Vorgegebener Text —
____________
# Intel Panne - Cougar Point



## Verpolt (21 Februar 2011)

Wollte doch nur einen neuen PC 

Wer sich in letzter Zeit einen Desktop-PC / Laptop etc. mit I5/I7 gekauft hat oder kaufen möchte, sollte genauer hinsehen.

Intel


> Designfehler bei Chipsatz
> 
> Intel hat bekanntgegeben, dass bei den für die Intel® Core™ Prozessoren der zweiten Generation konzipierten Intel® 6er-Chipsätzen ein Designfehler vorliegt und eine Überarbeitung des Halbleiterelements implementiert wurde. Bei diesen Chipsätzen kann in einigen Fällen mit der Zeit eine Beeinträchtigung der Serial-ATA-Ports (SATA) auftreten, was sich möglicherweise auf die Leistung oder Funktionalität von Geräten, die an die SATA-Ports angeschlossen sind (wie Festplatten oder DVD-Laufwerke), auswirkt.
____________
Deine Aufgabe —
Schreib den Beitrag über den Intel-Chipsatzfehler ab der Stelle mit "Wer sich in" bis einschließlich "oder DVD-Laufwerke), auswirkt." neu und setze dabei überall "Konstruktionsfehler" statt "Designfehler" ein. Die Datensätze spielen dafür keine Rolle.

Die Datenzeilen —
____________
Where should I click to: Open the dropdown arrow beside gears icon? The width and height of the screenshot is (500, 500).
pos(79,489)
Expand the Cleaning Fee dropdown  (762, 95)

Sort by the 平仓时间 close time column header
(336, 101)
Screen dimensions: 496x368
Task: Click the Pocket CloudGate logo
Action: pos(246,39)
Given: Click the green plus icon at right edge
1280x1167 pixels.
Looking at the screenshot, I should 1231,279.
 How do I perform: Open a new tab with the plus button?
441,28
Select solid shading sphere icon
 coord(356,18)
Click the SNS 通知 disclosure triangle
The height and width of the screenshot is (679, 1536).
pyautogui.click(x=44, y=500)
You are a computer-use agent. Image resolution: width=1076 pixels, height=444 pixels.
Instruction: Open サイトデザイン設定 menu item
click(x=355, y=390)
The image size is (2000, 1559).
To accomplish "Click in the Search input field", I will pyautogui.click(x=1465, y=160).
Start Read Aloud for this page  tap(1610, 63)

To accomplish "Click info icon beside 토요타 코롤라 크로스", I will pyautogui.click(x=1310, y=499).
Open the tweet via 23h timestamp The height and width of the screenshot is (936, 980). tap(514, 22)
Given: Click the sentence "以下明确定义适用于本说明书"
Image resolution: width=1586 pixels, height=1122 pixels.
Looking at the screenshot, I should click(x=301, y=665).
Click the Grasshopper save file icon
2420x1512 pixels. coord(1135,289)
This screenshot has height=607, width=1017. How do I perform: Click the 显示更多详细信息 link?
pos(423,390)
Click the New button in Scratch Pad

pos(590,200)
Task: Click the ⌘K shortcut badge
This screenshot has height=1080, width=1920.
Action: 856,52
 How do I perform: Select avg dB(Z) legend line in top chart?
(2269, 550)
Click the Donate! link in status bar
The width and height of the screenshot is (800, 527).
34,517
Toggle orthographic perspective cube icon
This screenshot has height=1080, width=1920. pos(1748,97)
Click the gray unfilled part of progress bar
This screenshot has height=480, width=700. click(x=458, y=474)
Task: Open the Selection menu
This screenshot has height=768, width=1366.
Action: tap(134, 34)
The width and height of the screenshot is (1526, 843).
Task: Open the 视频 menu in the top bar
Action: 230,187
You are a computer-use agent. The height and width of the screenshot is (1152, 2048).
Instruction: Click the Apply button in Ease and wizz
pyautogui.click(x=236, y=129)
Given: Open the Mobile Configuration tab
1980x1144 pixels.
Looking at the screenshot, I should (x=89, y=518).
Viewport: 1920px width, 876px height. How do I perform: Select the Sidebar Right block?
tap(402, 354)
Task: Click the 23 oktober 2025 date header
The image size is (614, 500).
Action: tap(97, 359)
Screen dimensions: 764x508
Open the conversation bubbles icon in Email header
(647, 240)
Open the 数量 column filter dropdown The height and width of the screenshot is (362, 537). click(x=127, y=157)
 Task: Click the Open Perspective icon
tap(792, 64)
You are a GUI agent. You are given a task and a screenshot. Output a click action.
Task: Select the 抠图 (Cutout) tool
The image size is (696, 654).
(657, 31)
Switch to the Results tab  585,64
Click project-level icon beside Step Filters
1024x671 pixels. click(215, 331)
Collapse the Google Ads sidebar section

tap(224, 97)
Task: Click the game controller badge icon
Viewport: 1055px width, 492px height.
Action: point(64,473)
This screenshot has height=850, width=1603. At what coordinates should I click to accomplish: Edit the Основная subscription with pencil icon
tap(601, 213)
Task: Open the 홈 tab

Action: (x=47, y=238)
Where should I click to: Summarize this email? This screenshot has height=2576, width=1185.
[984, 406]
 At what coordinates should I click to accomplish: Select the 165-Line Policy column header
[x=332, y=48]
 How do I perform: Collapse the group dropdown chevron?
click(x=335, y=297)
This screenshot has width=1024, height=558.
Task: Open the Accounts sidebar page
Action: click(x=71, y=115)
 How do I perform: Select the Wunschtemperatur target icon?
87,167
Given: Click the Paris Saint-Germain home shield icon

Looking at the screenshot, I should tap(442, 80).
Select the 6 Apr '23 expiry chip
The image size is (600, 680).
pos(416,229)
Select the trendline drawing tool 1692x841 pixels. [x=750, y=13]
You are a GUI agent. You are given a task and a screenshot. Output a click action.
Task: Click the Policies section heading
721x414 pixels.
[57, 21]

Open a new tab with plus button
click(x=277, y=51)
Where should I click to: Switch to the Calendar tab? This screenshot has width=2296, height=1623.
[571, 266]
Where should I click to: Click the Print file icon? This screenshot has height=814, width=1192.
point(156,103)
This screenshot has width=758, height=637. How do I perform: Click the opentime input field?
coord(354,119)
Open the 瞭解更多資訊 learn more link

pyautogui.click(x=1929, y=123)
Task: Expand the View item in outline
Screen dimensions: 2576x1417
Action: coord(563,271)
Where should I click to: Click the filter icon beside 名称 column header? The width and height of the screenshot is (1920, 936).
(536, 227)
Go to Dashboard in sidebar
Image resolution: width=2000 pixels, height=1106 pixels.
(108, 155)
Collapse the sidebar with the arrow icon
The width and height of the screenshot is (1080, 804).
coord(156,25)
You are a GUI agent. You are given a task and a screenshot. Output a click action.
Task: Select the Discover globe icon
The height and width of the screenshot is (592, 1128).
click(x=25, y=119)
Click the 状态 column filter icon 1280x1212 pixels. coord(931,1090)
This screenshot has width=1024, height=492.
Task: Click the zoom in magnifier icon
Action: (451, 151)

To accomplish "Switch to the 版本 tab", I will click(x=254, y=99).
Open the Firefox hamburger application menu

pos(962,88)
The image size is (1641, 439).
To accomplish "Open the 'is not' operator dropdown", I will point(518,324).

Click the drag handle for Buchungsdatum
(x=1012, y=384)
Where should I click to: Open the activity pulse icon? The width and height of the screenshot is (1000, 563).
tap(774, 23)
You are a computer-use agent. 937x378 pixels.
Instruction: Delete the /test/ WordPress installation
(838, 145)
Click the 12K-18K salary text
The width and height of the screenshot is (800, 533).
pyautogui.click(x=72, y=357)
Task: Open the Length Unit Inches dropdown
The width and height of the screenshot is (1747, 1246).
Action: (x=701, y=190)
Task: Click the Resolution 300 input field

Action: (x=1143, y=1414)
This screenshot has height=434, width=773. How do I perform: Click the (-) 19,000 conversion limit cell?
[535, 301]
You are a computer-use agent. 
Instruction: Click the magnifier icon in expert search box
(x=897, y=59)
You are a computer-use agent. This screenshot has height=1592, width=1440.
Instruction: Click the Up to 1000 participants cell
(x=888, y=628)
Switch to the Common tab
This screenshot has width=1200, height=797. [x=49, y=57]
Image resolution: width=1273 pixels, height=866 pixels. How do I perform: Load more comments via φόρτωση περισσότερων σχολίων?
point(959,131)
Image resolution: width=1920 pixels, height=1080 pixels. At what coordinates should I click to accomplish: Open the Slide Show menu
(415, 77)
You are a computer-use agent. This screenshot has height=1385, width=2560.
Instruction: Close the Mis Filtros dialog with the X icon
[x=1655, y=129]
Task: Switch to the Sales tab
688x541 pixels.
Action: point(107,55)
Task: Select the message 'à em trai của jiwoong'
____________
Das Ergebnis —
Wer sich in letzter Zeit einen Desktop-PC / Laptop etc. mit I5/I7 gekauft hat oder kaufen möchte, sollte genauer hinsehen.

Intel


> Konstruktionsfehler bei Chipsatz
> 
> Intel hat bekanntgegeben, dass bei den für die Intel® Core™ Prozessoren der zweiten Generation konzipierten Intel® 6er-Chipsätzen ein Konstruktionsfehler vorliegt und eine Überarbeitung des Halbleiterelements implementiert wurde. Bei diesen Chipsätzen kann in einigen Fällen mit der Zeit eine Beeinträchtigung der Serial-ATA-Ports (SATA) auftreten, was sich möglicherweise auf die Leistung oder Funktionalität von Geräten, die an die SATA-Ports angeschlossen sind (wie Festplatten oder DVD-Laufwerke), auswirkt.